WHAT YOU WILL DO =
Please transcribe the following records in full, exactly as given.

Entries taken from a collection =
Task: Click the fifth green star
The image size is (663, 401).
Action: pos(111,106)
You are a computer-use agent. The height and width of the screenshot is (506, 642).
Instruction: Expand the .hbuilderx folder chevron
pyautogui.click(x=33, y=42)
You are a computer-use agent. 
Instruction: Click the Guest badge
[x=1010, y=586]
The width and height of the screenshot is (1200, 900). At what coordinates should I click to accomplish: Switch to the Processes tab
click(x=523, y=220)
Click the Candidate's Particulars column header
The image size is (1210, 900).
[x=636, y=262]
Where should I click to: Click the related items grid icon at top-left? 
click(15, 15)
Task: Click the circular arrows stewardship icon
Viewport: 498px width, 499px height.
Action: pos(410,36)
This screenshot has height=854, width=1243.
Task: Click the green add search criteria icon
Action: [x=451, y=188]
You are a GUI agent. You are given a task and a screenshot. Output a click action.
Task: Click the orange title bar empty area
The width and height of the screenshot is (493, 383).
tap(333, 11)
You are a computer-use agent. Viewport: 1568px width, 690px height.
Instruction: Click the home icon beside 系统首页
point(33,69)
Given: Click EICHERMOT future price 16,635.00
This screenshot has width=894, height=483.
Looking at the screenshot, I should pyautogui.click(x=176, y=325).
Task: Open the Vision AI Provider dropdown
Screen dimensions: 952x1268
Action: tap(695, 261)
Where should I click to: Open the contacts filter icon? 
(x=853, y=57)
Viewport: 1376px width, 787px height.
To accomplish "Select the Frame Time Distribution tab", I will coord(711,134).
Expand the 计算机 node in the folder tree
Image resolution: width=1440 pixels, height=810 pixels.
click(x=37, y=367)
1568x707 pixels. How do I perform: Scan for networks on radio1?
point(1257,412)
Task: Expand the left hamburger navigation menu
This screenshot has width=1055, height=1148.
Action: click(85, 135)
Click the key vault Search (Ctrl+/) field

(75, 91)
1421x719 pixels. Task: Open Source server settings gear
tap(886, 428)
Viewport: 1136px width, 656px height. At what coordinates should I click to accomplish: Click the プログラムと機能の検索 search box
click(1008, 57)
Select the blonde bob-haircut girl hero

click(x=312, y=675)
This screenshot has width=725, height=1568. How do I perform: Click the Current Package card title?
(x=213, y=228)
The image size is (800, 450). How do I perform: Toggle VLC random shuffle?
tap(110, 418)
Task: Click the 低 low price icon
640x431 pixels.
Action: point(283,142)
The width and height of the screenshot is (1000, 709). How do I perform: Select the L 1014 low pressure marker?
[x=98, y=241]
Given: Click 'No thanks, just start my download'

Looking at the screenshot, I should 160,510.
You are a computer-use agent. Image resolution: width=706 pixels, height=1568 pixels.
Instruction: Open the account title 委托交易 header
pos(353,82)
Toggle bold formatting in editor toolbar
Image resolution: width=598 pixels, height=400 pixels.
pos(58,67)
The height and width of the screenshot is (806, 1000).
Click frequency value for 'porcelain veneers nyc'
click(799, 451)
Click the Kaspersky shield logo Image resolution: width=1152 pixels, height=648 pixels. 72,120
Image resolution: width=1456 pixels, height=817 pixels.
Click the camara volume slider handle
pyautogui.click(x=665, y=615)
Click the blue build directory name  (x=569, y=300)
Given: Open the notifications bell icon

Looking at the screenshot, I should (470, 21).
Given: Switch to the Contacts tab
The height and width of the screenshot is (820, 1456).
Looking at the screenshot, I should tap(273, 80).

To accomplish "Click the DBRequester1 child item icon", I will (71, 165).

EXERCISE OUTPUT =
Task: Click the fifth green star
The image size is (663, 401).
Action: pos(111,106)
You are a computer-use agent. The height and width of the screenshot is (506, 642).
Instruction: Expand the .hbuilderx folder chevron
pyautogui.click(x=33, y=42)
You are a computer-use agent. 
Instruction: Click the Guest badge
[x=1010, y=586]
The width and height of the screenshot is (1200, 900). At what coordinates should I click to accomplish: Switch to the Processes tab
click(x=523, y=220)
Click the Candidate's Particulars column header
The image size is (1210, 900).
[x=636, y=262]
Where should I click to: Click the related items grid icon at top-left? 
click(15, 15)
Task: Click the circular arrows stewardship icon
Viewport: 498px width, 499px height.
Action: pos(410,36)
This screenshot has height=854, width=1243.
Task: Click the green add search criteria icon
Action: [x=451, y=188]
You are a GUI agent. You are given a task and a screenshot. Output a click action.
Task: Click the orange title bar empty area
The width and height of the screenshot is (493, 383).
tap(333, 11)
You are a computer-use agent. Viewport: 1568px width, 690px height.
Instruction: Click the home icon beside 系统首页
point(33,69)
Given: Click EICHERMOT future price 16,635.00
This screenshot has width=894, height=483.
Looking at the screenshot, I should pyautogui.click(x=176, y=325).
Task: Open the Vision AI Provider dropdown
Screen dimensions: 952x1268
Action: tap(695, 261)
Where should I click to: Open the contacts filter icon? 
(x=853, y=57)
Viewport: 1376px width, 787px height.
To accomplish "Select the Frame Time Distribution tab", I will coord(711,134).
Expand the 计算机 node in the folder tree
Image resolution: width=1440 pixels, height=810 pixels.
click(x=37, y=367)
1568x707 pixels. How do I perform: Scan for networks on radio1?
point(1257,412)
Task: Expand the left hamburger navigation menu
This screenshot has width=1055, height=1148.
Action: click(85, 135)
Click the key vault Search (Ctrl+/) field

(75, 91)
1421x719 pixels. Task: Open Source server settings gear
tap(886, 428)
Viewport: 1136px width, 656px height. At what coordinates should I click to accomplish: Click the プログラムと機能の検索 search box
click(1008, 57)
Select the blonde bob-haircut girl hero

click(x=312, y=675)
This screenshot has width=725, height=1568. How do I perform: Click the Current Package card title?
(x=213, y=228)
The image size is (800, 450). How do I perform: Toggle VLC random shuffle?
tap(110, 418)
Task: Click the 低 low price icon
640x431 pixels.
Action: point(283,142)
The width and height of the screenshot is (1000, 709). How do I perform: Select the L 1014 low pressure marker?
[x=98, y=241]
Given: Click 'No thanks, just start my download'

Looking at the screenshot, I should 160,510.
You are a computer-use agent. Image resolution: width=706 pixels, height=1568 pixels.
Instruction: Open the account title 委托交易 header
pos(353,82)
Toggle bold formatting in editor toolbar
Image resolution: width=598 pixels, height=400 pixels.
pos(58,67)
The height and width of the screenshot is (806, 1000).
Click frequency value for 'porcelain veneers nyc'
click(799, 451)
Click the Kaspersky shield logo Image resolution: width=1152 pixels, height=648 pixels. 72,120
Image resolution: width=1456 pixels, height=817 pixels.
Click the camara volume slider handle
pyautogui.click(x=665, y=615)
Click the blue build directory name  (x=569, y=300)
Given: Open the notifications bell icon

Looking at the screenshot, I should (470, 21).
Given: Switch to the Contacts tab
The height and width of the screenshot is (820, 1456).
Looking at the screenshot, I should tap(273, 80).

To accomplish "Click the DBRequester1 child item icon", I will (71, 165).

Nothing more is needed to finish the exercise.